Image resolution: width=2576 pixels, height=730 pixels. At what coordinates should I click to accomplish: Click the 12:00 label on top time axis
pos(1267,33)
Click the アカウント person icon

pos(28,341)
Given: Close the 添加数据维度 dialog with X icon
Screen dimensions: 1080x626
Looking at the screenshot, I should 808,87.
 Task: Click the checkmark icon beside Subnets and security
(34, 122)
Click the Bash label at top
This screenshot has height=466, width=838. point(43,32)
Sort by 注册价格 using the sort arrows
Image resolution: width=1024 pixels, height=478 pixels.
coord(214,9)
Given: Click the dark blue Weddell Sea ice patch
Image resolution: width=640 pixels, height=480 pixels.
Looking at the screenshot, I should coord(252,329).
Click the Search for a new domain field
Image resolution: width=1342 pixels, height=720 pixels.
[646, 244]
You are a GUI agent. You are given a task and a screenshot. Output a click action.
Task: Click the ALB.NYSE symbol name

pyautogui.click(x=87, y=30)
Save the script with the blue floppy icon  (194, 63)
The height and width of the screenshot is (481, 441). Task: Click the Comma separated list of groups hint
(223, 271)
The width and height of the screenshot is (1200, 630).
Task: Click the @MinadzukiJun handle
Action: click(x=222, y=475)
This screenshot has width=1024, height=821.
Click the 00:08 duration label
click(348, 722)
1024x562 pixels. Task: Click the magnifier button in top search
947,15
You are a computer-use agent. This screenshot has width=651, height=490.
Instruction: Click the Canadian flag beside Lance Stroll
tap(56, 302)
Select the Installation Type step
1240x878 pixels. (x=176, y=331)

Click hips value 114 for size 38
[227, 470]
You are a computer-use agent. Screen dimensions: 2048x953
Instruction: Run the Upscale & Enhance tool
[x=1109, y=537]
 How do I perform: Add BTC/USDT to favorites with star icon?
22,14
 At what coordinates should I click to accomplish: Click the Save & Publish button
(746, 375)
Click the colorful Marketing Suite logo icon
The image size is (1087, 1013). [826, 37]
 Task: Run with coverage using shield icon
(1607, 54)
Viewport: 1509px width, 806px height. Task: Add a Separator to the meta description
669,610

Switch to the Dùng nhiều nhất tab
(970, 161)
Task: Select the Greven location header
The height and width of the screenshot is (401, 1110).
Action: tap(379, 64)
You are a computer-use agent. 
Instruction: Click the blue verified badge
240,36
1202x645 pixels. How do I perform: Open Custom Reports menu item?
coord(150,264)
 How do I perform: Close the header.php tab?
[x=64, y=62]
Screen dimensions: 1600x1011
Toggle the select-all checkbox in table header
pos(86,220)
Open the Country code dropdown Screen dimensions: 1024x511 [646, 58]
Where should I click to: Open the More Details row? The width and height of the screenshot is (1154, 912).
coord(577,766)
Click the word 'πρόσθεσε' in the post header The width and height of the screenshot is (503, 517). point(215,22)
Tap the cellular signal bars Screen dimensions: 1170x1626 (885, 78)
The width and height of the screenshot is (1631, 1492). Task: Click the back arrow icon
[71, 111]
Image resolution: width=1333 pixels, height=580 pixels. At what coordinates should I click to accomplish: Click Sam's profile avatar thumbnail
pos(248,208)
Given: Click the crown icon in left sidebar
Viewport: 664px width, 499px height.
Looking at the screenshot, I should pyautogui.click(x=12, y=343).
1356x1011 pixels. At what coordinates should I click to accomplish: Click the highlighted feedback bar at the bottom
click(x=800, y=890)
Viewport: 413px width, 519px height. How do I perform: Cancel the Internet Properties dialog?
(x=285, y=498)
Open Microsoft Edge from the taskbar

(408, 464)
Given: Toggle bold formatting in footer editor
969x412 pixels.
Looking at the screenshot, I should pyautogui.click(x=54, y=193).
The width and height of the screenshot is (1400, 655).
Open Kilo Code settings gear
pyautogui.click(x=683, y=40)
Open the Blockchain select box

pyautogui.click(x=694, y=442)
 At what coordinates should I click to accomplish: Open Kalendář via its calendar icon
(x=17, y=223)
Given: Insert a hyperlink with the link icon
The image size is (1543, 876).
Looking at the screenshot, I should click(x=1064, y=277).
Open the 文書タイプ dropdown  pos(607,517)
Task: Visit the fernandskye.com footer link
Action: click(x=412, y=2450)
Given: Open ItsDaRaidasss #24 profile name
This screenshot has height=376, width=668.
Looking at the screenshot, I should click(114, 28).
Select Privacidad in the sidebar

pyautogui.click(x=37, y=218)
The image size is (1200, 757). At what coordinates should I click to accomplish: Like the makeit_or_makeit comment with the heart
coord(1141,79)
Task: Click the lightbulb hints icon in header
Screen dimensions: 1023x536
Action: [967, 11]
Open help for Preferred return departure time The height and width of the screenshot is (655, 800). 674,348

_AIM OF THE TASK:_ Copy out every line in the records where the word "computer" is found.

_EXERCISE RESULT:_
You are a computer-use agent. This screenshot has width=651, height=490.
You are a computer-use agent. Screen dimensions: 2048x953
You are a computer-use agent. 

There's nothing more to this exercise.